*Aim of the task*. Each line below from the one containing "Task: Click the square" through the one containing "This screenshot has width=842, height=531." is to be given again exactly, and no line outside that span.

*Material for the task*.
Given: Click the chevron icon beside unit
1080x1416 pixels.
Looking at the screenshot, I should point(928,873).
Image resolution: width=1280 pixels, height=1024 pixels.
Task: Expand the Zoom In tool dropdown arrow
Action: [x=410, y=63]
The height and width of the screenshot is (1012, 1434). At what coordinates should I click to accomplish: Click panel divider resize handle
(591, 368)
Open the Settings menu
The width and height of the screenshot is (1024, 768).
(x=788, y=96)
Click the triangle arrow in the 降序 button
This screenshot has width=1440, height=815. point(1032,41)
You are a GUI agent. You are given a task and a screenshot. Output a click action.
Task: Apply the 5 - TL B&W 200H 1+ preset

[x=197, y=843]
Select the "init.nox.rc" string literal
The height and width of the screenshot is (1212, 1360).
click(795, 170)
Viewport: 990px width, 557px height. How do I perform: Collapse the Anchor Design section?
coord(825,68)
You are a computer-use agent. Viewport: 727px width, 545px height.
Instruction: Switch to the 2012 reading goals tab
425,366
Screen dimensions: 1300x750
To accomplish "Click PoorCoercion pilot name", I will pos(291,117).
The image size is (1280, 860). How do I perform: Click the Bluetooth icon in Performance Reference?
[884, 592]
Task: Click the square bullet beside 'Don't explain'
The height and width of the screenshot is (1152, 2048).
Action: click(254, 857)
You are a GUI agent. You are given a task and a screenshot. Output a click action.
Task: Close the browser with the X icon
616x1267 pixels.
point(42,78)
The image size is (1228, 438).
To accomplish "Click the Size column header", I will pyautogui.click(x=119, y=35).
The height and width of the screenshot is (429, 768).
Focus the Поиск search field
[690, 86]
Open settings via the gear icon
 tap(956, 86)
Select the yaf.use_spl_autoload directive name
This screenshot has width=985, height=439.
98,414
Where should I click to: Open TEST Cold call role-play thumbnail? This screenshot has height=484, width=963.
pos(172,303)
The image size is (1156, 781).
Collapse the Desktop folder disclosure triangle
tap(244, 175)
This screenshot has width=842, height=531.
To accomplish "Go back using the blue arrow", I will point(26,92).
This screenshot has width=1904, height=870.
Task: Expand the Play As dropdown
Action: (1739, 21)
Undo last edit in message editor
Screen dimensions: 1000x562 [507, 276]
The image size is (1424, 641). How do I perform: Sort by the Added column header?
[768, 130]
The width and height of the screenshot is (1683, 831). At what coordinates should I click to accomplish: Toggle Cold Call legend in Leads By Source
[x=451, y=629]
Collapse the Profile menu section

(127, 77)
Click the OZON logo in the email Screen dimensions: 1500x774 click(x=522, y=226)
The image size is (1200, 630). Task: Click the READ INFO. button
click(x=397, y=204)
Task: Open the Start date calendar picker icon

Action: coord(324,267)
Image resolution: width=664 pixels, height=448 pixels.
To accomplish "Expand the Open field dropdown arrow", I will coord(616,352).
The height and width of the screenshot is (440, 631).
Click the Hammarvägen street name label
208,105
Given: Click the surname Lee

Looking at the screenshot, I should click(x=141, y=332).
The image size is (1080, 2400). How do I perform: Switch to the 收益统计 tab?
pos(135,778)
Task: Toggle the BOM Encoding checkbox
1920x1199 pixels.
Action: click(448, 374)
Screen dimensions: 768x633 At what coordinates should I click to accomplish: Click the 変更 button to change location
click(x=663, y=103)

*Problem solution*.
Task: Click the square bullet beside 'Don't explain'
The height and width of the screenshot is (1152, 2048).
Action: click(254, 857)
You are a GUI agent. You are given a task and a screenshot. Output a click action.
Task: Close the browser with the X icon
616x1267 pixels.
point(42,78)
The image size is (1228, 438).
To accomplish "Click the Size column header", I will pyautogui.click(x=119, y=35).
The height and width of the screenshot is (429, 768).
Focus the Поиск search field
[690, 86]
Open settings via the gear icon
 tap(956, 86)
Select the yaf.use_spl_autoload directive name
This screenshot has width=985, height=439.
98,414
Where should I click to: Open TEST Cold call role-play thumbnail? This screenshot has height=484, width=963.
pos(172,303)
The image size is (1156, 781).
Collapse the Desktop folder disclosure triangle
tap(244, 175)
This screenshot has width=842, height=531.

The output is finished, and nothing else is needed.